Figure 2.

PROTACs are cell‐permeable yet not increasing LRRK2 degradation and ubiquitination. A) Confocal microscopy of GFP‐tagged LRRK2‐transfected HEK293 cells showing LRRK2 localization inside cells treated with DMSO, original kinase inhibitor and one of the PROTACs. The images show that the original kinase inhibitor and the PROTAC compound are cell‐permeable and able to induce LRRK2 localization to the microtubules depicted as green filaments. B) and C) Representative western blots of LRRK2 parental RAW 264.7 cells treated with 10 μM of different PROTACs together with the original kinase inhibitors and DMSO controls for 24 h and immunoblotted with LRRK2 and GAPDH as a loading control. The quantification of the blots (n=3) shows that different PROTACs are not affecting LRRK2 degradation compared to the original kinase inhibitor.. D) GFP‐tagged LRRK2 transfected HEK293 cells were treated with DMSO, original kinase inhibitor (11) and PROTAC (33) with or without MG132 for 24 h.
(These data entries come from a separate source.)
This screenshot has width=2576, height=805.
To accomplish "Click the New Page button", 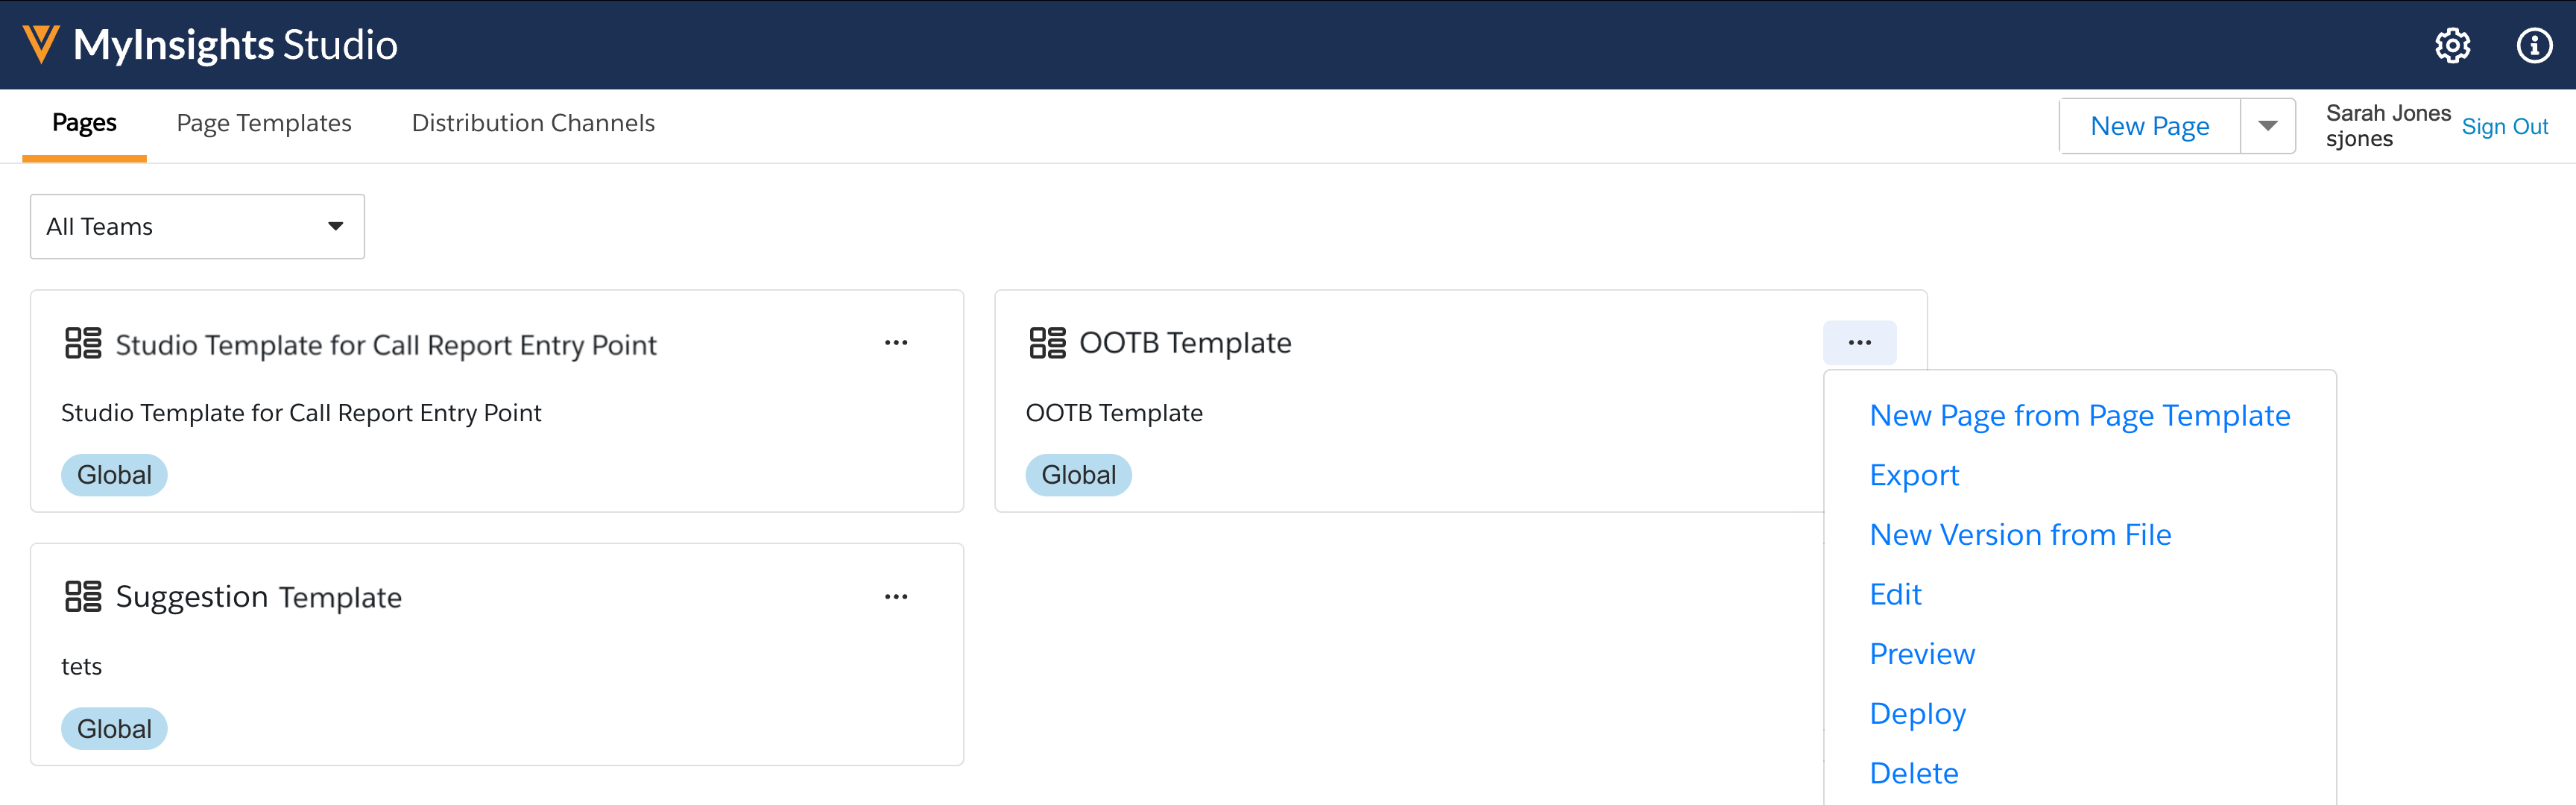I will pyautogui.click(x=2149, y=126).
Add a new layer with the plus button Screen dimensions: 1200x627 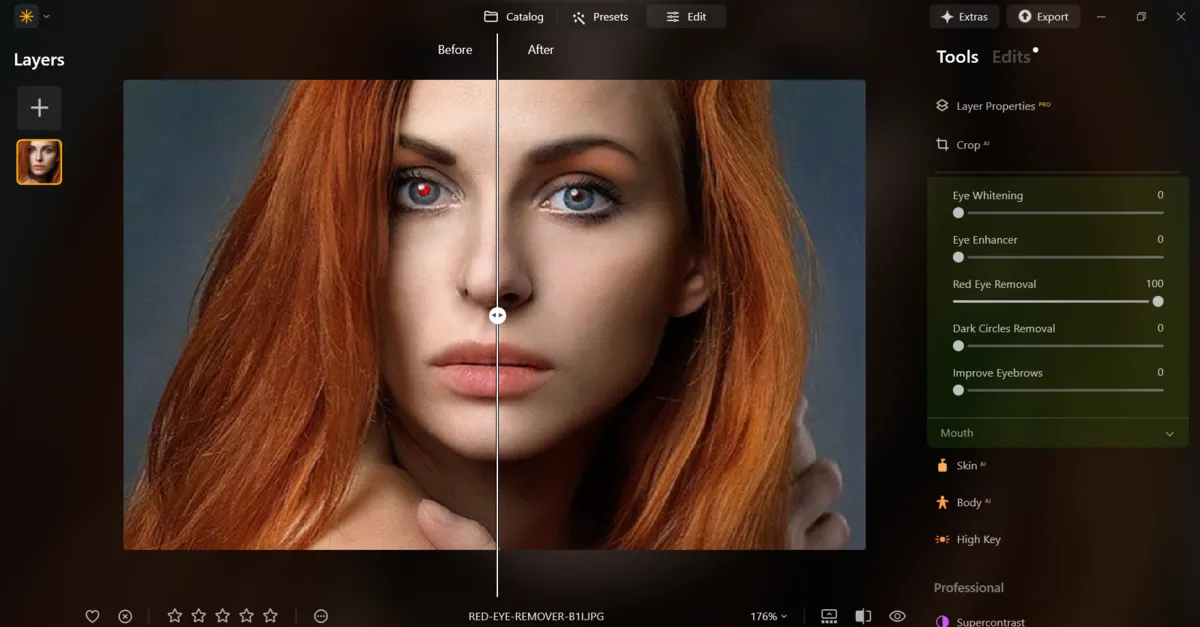click(39, 107)
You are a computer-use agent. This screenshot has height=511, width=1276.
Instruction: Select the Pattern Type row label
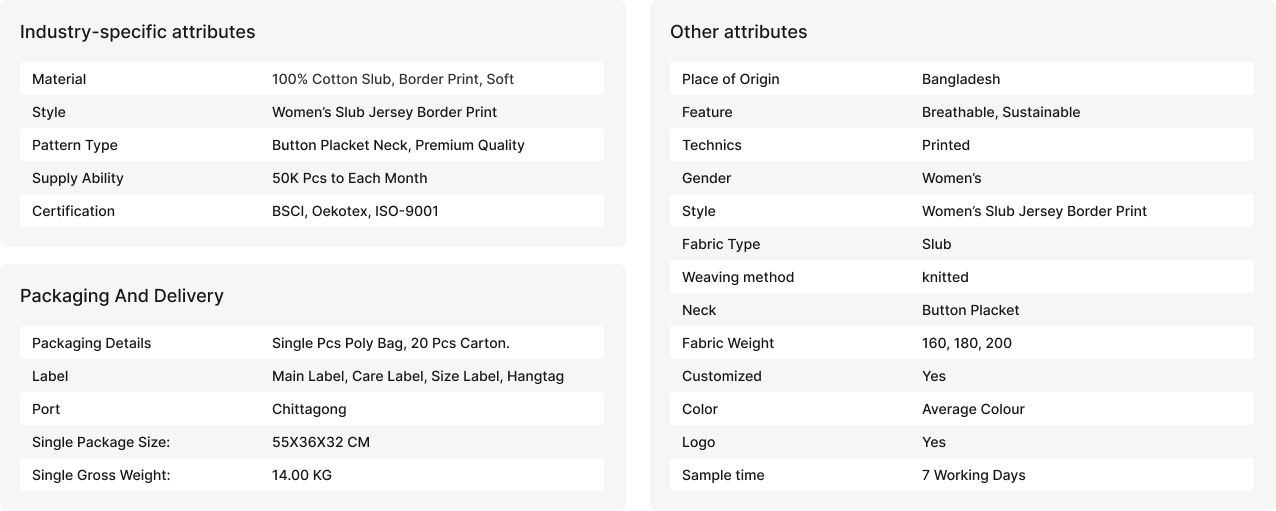75,145
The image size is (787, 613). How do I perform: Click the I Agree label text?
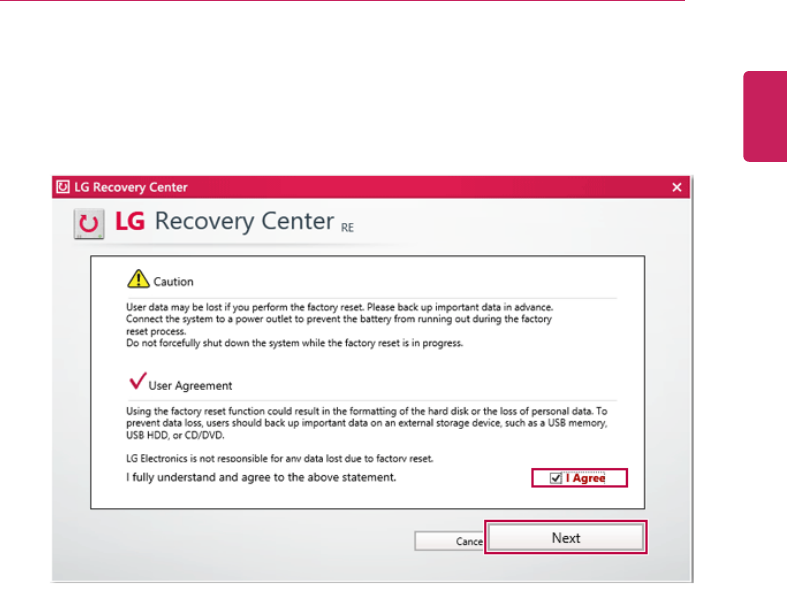[x=585, y=478]
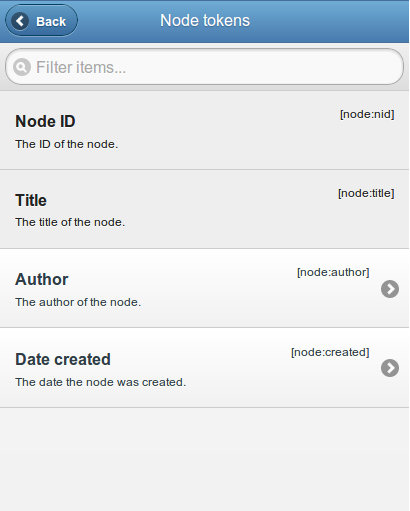This screenshot has width=410, height=511.
Task: Click the [node:created] token text
Action: 330,352
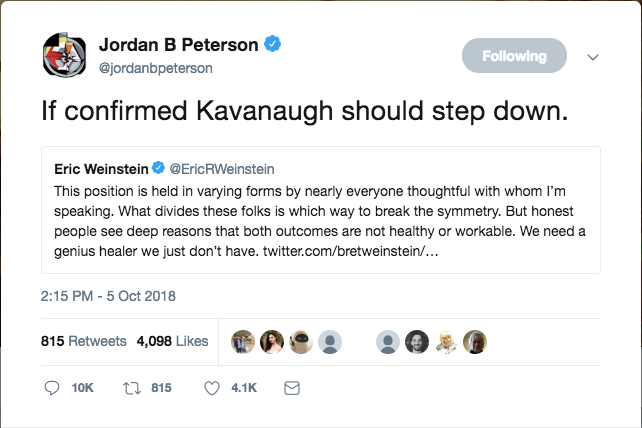Open Jordan B Peterson display name link
The image size is (642, 428).
coord(178,45)
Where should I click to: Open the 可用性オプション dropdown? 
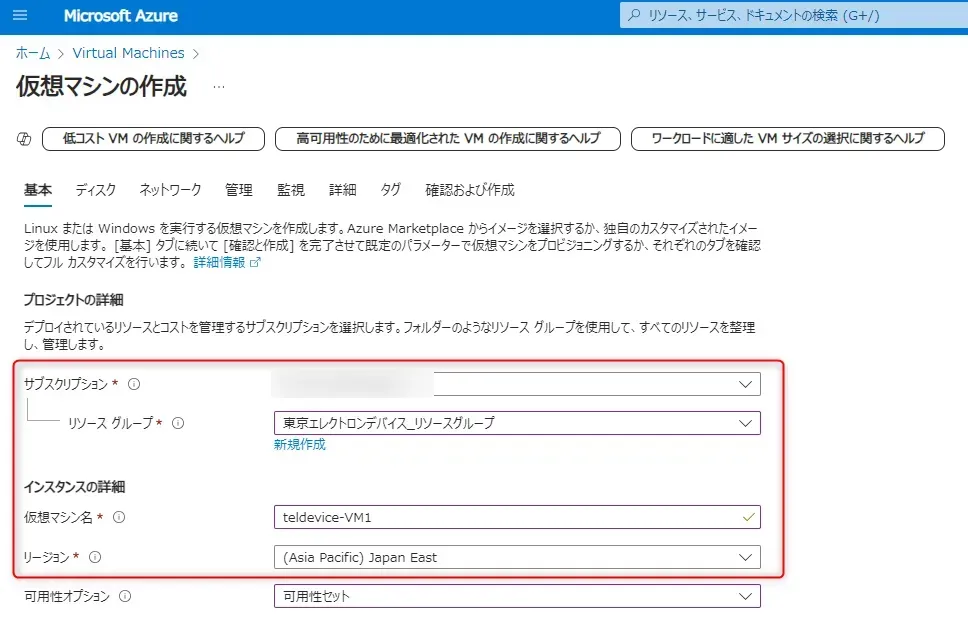pos(516,597)
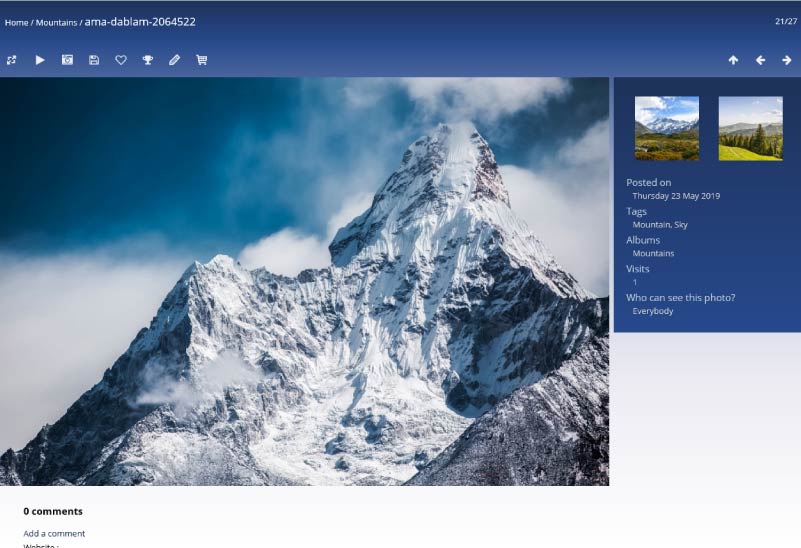This screenshot has height=548, width=801.
Task: Start the slideshow with the play icon
Action: pos(40,60)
An ubiquitin assay was performed on the collected cells. The samples were immunoblotted with anti‐ubiquitin (P4D1) for the ubiquitin signal and anti‐GFP for the LRRK2 signal. The blot shows that MG132 can enhance the ubiquitin signal and that neither the original kinase inhibitor (11) nor PROTAC (33) increase LRRK2 ubiquitination compared to the DMSO treated control.